As a society, we face public problems and shared challenges; to find solutions to these public problems therefore requires working together in new ways, bringing together the collective intelligence of citizens and state
We are seeking to find the balance where people and places are enabled to thrive, where the nuance of individual community needs are appreciated, and individuals giving their time feel their own sense of reward or purpose. Where rather than shifting the burden of public services to citizens, power is shifted towards citizens in a way in which they can and want to genuinely engage with to enhance societal outcomes for all.
Take In2science, this programme seeks to increase young people’s science capital (for example through work experiences, knowledge, role models and high quality science career guidance) by harnessing the passion and expertise of professionals in the science, technology, engineering and maths (STEM) sectors. This delivers experience of the STEM professions and raises aspirations among young people in a way which public servants would not be well suited to replicating.
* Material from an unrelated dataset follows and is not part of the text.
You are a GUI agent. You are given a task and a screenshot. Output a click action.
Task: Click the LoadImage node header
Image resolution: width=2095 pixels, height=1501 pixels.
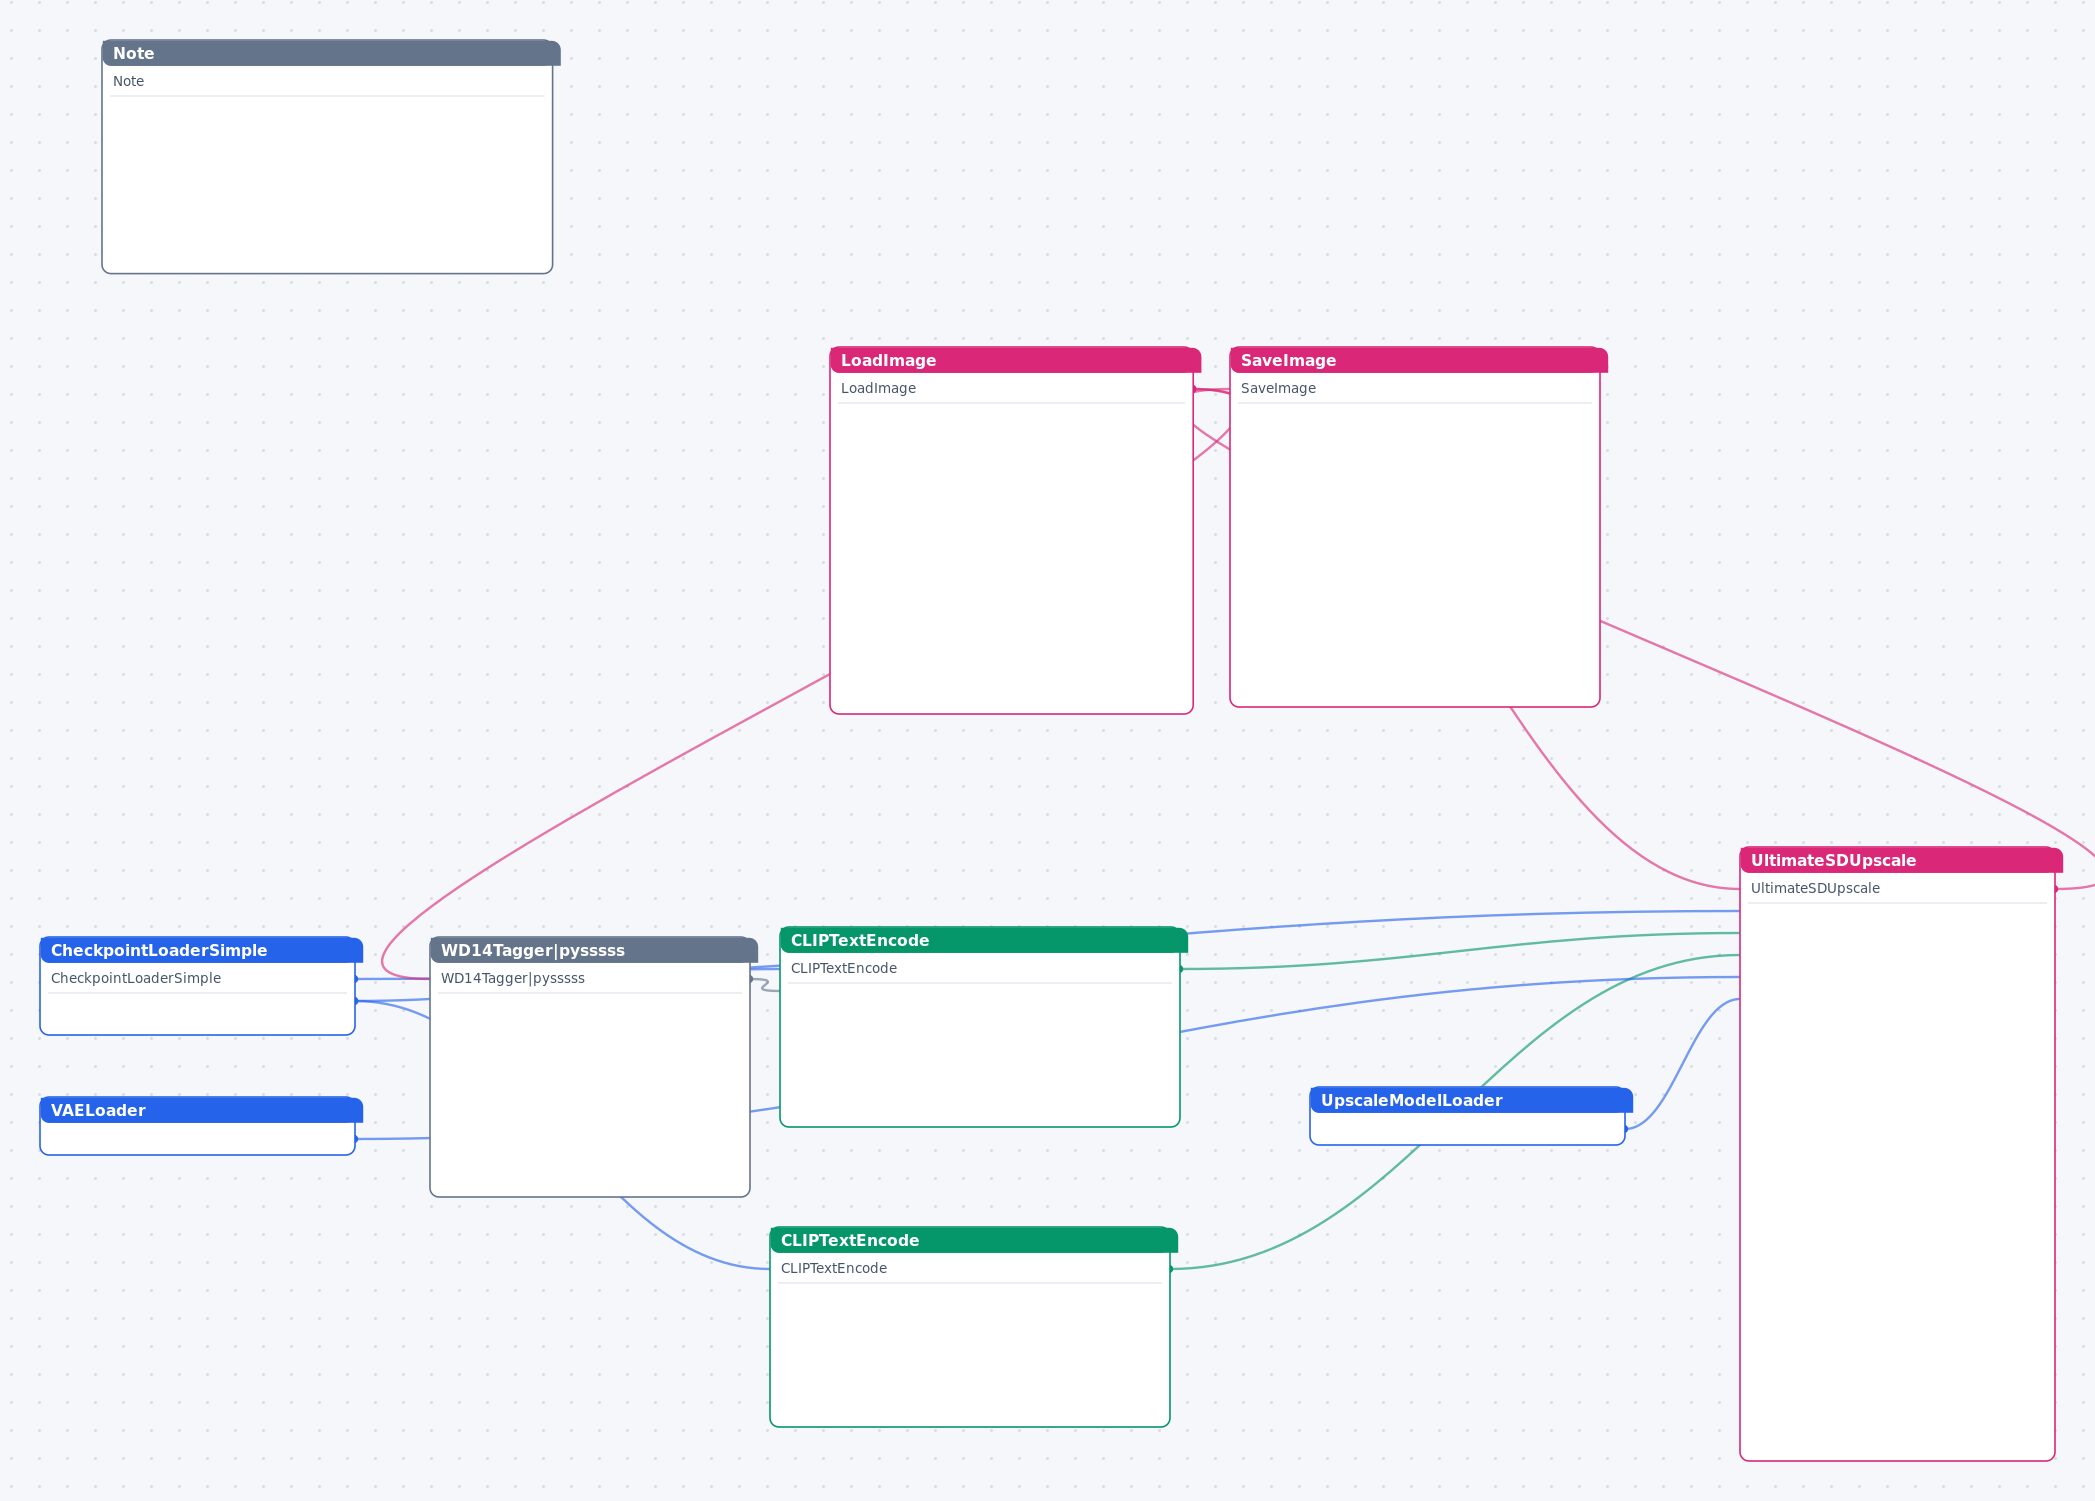pos(1015,360)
Neighbourhood Watch Network are responding to the greater risk of fraud among older people and the lack of reporting of fraudulent incidents by trialling community-based solutions. They are seeking to reduce fraud risks by: enhancing the knowledge of their existing volunteer network about how to prevent fraud, encouraging increased neighbourliness where a culture of people helping each other safeguards against fraudsters taking advantage of others, and spreading messages to the wider community to prevent incidents but also increase fraud reporting when an incident does happen, thereby enabling the police and other public services to respond effectively.
The Restart Project are furthering community-based local action to prevent electronic waste and change the way people consume electronics (buying less electronics in general, and buying more repairable electronics). They are doing this by hosting 'Restart Parties', where volunteers help to repair electronic devices and upskill others in how to repair their own electronics.
Four of the Connected Communities Innovation Fund grantees, from across the public and charity sectors, are focussing on innovations that enhance community resilience in emergencies and significant incidents. These innovations seek to work with, rather than replace, statutory responses; drawing on the incredible generosity and will to volunteer of citizens - so often seen in crisis situations - to enable communities to prepare for, respond to and recover from emergencies.